The laws of supply and demand are beautiful things – expressions of logic as elementary as the basic laws of physics, which govern everything except the more unruly subatomic particles, which thumb their noses at laws, dress like slobs, and listen to the kind of music that drives their parent atoms crazy.

Supply and demand even applies to the use of government power, although the highest imperative of socialism is to pretend otherwise. There is always enormous demand for government. Lots of people want State power to be deployed for their benefit, or to punish their competitors. (That’s why Big Business is not at all antithetical to Big Government.) There is a bottomless appetite for “free” goodies. Lots of people will always believe that any given social problem can be solved through the application of coercive force, which they prefer to think of as “political leadership” – smart people rolling up their sleeves and bringing order out of chaos.

Nobody likes chaos, which is why desperate Big Government hacks, like Senate Majority Leader Harry Reid, have taken to insulting those who want smaller government by calling them “anarchists.” A $3.6 trillion government that only spends $3.5 trillion next year would be “anarchy” under this definition. The natural desire for orderly life is carefully and deliberately perverted into demand for government control by the people who profit from supplying such control.

In the free market, heavy demand for a product eventually finds an equilibrium with supply and cost. Suppose a car dealership began selling brand-new, top-of-the-line sports cars for $5000 apiece. The demand for these cars would be immense – you’d have people lining up around the block to buy them. (Which would actually increase their effective cost, because consumers correctly view the convenience of purchasing an item as part of the cost of buying it.) But long before you had any great number of people grumbling that it’s too much of a hassle to spend all day standing in line to buy those $5000 sports cars, the auto dealership would go out of business, because it would be losing a ton of money on every sale.

That’s not how government power works. It is a commodity – under Obama-style command economics, it’s the single most valuable commodity in the land. A dash of government favor can be worth more than everything in the inventory of a business operation; it can be worth more to a welfare dependent than the income from a full-time job.

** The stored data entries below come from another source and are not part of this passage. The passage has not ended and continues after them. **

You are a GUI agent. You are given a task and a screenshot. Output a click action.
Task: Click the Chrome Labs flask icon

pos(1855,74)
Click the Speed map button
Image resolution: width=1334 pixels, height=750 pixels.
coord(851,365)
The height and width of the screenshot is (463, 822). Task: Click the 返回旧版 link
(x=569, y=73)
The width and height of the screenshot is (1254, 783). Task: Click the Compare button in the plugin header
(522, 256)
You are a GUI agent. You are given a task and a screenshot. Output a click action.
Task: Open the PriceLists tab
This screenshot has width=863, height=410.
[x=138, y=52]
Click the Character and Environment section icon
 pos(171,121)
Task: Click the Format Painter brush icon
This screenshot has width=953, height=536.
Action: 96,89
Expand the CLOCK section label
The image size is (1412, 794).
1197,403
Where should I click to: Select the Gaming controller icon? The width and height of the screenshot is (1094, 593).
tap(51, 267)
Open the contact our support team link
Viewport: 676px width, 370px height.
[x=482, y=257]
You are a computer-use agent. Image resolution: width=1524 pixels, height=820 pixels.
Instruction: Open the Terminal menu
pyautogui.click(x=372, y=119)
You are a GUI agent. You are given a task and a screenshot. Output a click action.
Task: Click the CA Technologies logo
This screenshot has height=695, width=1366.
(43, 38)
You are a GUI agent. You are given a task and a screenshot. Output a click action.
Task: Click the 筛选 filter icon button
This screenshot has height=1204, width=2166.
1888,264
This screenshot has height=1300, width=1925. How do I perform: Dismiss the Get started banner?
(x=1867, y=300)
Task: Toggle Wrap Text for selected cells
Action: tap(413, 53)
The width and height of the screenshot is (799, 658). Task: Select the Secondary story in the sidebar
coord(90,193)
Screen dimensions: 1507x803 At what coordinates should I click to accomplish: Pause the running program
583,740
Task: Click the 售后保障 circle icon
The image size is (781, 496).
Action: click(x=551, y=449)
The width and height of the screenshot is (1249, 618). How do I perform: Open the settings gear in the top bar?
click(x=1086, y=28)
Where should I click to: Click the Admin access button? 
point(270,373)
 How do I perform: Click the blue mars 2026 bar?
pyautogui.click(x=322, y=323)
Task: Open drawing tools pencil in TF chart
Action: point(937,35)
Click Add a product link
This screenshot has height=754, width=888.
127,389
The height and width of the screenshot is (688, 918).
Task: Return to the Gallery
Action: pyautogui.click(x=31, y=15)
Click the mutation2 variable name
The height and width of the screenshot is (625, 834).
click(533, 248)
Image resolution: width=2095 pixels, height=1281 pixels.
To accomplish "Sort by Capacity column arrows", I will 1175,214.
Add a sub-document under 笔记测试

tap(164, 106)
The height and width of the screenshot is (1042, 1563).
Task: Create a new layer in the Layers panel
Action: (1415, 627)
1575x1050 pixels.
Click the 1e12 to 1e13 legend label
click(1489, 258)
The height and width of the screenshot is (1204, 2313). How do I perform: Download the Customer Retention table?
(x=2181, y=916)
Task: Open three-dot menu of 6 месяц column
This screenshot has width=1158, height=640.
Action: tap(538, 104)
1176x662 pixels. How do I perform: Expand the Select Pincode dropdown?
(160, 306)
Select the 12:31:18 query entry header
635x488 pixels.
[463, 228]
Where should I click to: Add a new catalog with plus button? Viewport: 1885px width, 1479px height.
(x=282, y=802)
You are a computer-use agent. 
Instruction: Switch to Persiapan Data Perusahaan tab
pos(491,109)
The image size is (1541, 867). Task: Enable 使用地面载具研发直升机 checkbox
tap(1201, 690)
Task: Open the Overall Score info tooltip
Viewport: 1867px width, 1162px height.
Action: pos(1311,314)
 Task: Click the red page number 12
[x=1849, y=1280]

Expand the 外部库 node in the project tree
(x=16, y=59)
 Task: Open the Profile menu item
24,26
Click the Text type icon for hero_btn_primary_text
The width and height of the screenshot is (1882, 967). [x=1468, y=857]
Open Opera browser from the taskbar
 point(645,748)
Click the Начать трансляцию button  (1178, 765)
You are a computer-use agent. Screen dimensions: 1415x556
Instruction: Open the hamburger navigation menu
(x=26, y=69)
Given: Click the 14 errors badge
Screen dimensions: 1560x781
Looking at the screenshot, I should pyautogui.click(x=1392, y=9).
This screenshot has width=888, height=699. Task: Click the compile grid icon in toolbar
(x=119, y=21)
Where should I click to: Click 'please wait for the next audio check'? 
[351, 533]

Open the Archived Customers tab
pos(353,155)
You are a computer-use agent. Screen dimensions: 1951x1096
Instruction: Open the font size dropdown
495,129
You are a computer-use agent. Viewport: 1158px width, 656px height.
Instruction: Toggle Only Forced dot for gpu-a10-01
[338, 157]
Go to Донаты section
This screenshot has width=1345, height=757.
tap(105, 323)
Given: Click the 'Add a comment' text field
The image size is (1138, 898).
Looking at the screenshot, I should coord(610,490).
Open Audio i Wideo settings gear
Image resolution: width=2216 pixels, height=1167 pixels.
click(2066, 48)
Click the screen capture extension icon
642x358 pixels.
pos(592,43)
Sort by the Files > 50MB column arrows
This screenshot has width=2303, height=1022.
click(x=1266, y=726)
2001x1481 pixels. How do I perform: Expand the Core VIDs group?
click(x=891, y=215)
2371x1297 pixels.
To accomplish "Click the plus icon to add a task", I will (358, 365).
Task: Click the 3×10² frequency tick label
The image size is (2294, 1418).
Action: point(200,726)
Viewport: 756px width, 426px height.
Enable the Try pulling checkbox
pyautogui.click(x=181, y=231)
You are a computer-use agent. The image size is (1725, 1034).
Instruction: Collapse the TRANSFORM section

But the cost of this particular commodity is hidden with great care. It is common practice to pretend that government power has no cost whatsoever – it’s funded by deficit spending, or it will produce benefits that exceed the burden of funding it. This is never true, ever. There are no zero-cost exercises of compulsive force, just as there are no zero-cost private-sector business models. But generations of people grow up believing foolish promises that benefits and regulations can be provided or imposed for “free.”

Of course, the best way to make something appear “free” to a valued constituent is to force others to pay for it. This is never described as “greed” or “theft,” although those terms would certainly be applied to anything else a consumer forced other people to buy for him. The cost of government is so unevenly distributed that describing it as “something we all do together,” the way liberals love to do, is a sick joke. If government was something we all did together, everyone would be paying for it.